In order to build our people counting applications, we’ll need a number of different Python libraries, including:
Additionally, you’ll also want to access the “Downloads” section of this blog post to retrieve my source code which includes:
- My special
pyimagesearch
module which we’ll implement and use later in this post - The Python driver script used to start the people counter
- All example videos used here in the post
I’m going to assume you already have NumPy, OpenCV, and dlib installed on your system.
If you don’t have OpenCV installed, you’ll want to head to my OpenCV install page and follow the relevant tutorial for your particular operating system.
If you need to install dlib, you can use this guide.
Finally, you can install/upgrade your imutils via the following command:
$ pip install --upgrade imutils
Understanding object detection vs. object tracking
There is a fundamental difference between object detection and object tracking that you must understand before we proceed with the rest of this tutorial.
When we apply object detection we are determining where in an image/frame an object is. An object detector is also typically more computationally expensive, and therefore slower, than an object tracking algorithm.
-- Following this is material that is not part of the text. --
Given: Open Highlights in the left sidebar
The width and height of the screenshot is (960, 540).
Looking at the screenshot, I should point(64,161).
Examples of object detection algorithms include Haar cascades, HOG + Linear SVM, and deep learning-based object detectors such as Faster R-CNNs, YOLO, and Single Shot Detectors (SSDs).
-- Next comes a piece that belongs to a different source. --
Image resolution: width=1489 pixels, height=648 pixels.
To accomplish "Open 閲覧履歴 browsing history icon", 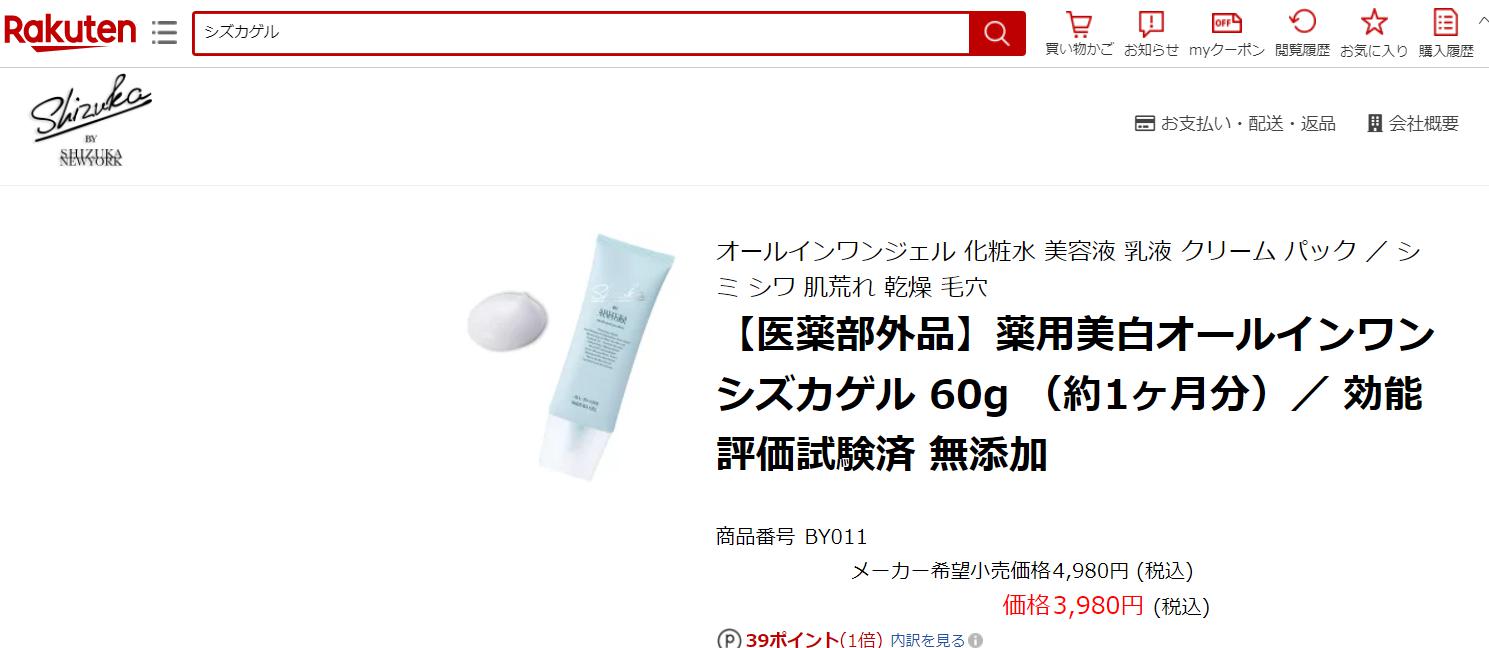I will tap(1302, 33).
An object tracker, on the other hand, will accept the input (x, y)-coordinates of where an object is in an image and will:
- Assign a unique ID to that particular object
- Track the object as it moves around a video stream, predicting the new object location in the next frame based on various attributes of the frame (gradient, optical flow, etc.)
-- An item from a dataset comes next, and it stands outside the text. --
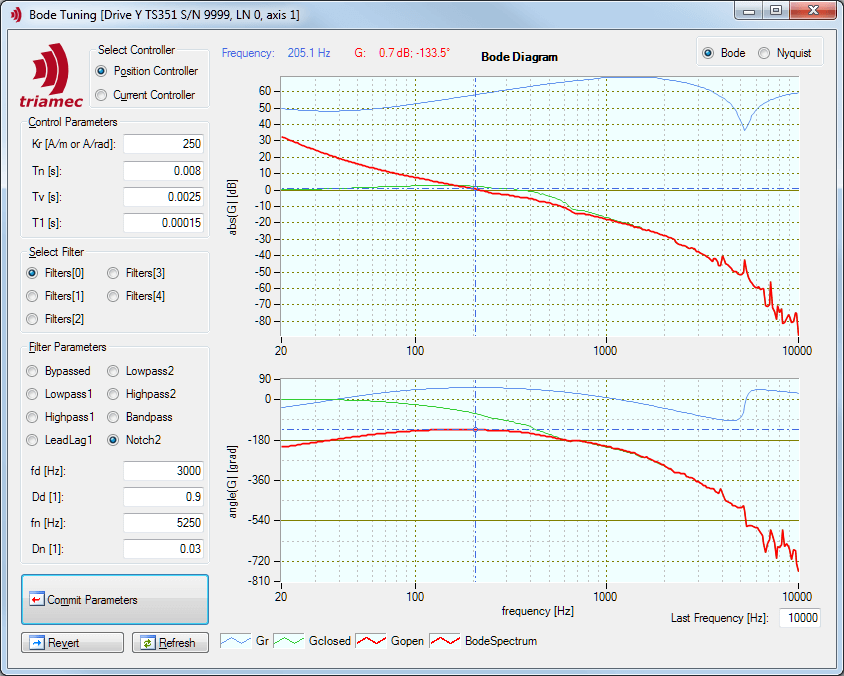This screenshot has width=844, height=676.
Task: Click the Gr legend line icon
Action: click(235, 641)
Examples of object tracking algorithms include MedianFlow, MOSSE, GOTURN, kernalized correlation filters, and discriminative correlation filters, to name a few.
If you’re interested in learning more about the object tracking algorithms built into OpenCV, be sure to refer to this blog post.
Combining both object detection and object tracking
Highly accurate object trackers will combine the concept of object detection and object tracking into a single algorithm, typically divided into two phases:
- Phase 1 — Detecting: During the detection phase we are running our computationally more expensive object tracker to (1) detect if new objects have entered our view, and (2) see if we can find objects that were “lost” during the tracking phase. For each detected object we create or update an object tracker with the new bounding box coordinates. Since our object detector is more computationally expensive we only run this phase once every N frames.
- Phase 2 — Tracking: When we are not in the “detecting” phase we are in the “tracking” phase. For each of our detected objects, we create an object tracker to track the object as it moves around the frame. Our object tracker should be faster and more efficient than the object detector. We’ll continue tracking until we’ve reached the N-th frame and then re-run our object detector. The entire process then repeats.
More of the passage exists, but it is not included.